野球で時速160kmを投げるピッチャーは、2010年頃にはMLBですら「数年に1人現れる怪物」という印象でしたが、現代では1チームに複数人いることも珍しくなくなっています。なぜ野球界全体で時速160kmピッチャーが増加しているのかについて、スポーツジャーナリストのジュン・リー氏と元MLB選手のアダム・オッタビーノ氏が解説しています。
最初にピッチャーの球速が記録されたのは1946年8月20日のことです。砲弾の速度を測定するための「lumiline chronograph」と呼ばれるアメリカ陸軍の装置がワシントンD.C.の野球場に持ち込まれました。野球殿堂入りした名投手であるボブ・フェラーがMLBの投手として初めてレーダーで投球速度を計測された選手になり、結果としてその日記録された最速の球速は時速98.6マイル(約158km)で、「人類史上最速の投球」と呼ばれました。

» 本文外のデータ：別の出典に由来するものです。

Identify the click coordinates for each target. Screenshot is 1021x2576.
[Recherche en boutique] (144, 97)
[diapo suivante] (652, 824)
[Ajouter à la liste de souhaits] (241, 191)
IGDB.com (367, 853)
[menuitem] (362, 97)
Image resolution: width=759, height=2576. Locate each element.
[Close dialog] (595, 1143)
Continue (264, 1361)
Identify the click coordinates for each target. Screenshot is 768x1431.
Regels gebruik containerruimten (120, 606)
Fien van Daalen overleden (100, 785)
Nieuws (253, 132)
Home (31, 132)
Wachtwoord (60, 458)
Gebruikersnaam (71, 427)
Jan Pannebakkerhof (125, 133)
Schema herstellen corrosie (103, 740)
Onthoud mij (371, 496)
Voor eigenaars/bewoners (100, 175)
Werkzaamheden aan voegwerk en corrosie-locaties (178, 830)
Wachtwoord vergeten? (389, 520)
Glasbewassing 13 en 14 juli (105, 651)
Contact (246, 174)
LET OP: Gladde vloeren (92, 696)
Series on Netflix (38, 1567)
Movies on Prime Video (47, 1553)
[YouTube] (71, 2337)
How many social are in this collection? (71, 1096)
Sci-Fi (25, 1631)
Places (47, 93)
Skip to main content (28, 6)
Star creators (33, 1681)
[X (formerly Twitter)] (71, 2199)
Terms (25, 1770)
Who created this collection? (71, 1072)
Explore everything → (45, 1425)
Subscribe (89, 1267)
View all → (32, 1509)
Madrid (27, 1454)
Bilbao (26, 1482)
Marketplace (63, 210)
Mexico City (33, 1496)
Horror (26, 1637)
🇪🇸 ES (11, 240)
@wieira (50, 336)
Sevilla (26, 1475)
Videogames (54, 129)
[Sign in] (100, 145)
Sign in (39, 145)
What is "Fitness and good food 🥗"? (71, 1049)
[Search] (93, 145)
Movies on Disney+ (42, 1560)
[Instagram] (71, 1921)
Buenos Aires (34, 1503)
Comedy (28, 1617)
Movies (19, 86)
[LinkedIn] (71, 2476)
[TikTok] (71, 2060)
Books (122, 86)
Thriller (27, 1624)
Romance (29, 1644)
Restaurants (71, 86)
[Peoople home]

オッタビーノ氏は「ボールのスピード測定はそこから急速に普及しました。具体的にどうしたら測定結果を上げられるかは誰も理解していませんでしたが、誰もが速度を求めていたのです」と語っています。オッタビーノ氏もロングスローやウェイトトレーニングなどを行い、体を鍛えることで速い球を投げようとしていたそうです。
しかしリー氏は、野球のトレーニング業界では「90マイル(約145km)までなら鍛えることができる、92マイル(148km)までなら運が良ければ教えられる、95マイル(153km)以上は教えられないため才能が物を言う」という考えがあったと指摘しました。実際に、オッタビーノ氏は大学1年生で95マイル前後を投げられたことでドラフト1巡目候補と注目されましたが、2年生時点でそこからあまり伸びず、3巡目から5巡目くらいの指名候補と低く見なされるようになったと話しています。
そのような球速トレーニングの常識を変えた人物としてリー氏が挙げたのが、ピッチングトレーナー兼コンサルタントのカイル・ボディ氏です。ボディ氏はMicrosoftなどさまざまな職場でデータサイエンティストとして従事した後、野球においてデータを重視して選手の評価や戦略を考えるセイバーメトリクスに関する本「マネー・ボール」を読んだことをきっかけに、選手育成方法の研究とテストを始めました。
ボディ氏は2000年代後半から2010年代初頭にかけて、まだほとんどのプロチームが実施していなかったアプローチを試みました。「ドライブライン・ベースボール」と名付けられたトレーニング施設では、センサーや高速カメラを使った独自のバイオメカニクス研究で投球に最適なフォームを分析し、野球のボールではなくより軽いボールと重いボールを投げると球速の向上に大きな効果があること、適切なメカニクスと十分な回復を前提にすれば投球数を増やすことが故障につながるわけではなくむしろ腕が強化されることを発見しました。
そんなボディ氏の最初の弟子で大きな成功例とされているのが、NPBでも2023年と2025年に横浜ベイスターズに所属したトレバー・バウアー選手です。バウアー選手は2011年にアリゾナ・ダイヤモンドバックスに指名された後、2012年にボディ氏と出会いその科学的根拠を高く評価し、2013年にマイナーリーグのトリプルAで苦戦した後にドライブライン・ベースボールでボディ氏の指導を受け始めました。結果としてバウアー選手の速球は「野球界で最も速い球の1つ」と呼ばれるようになるまで球速を伸ばしました。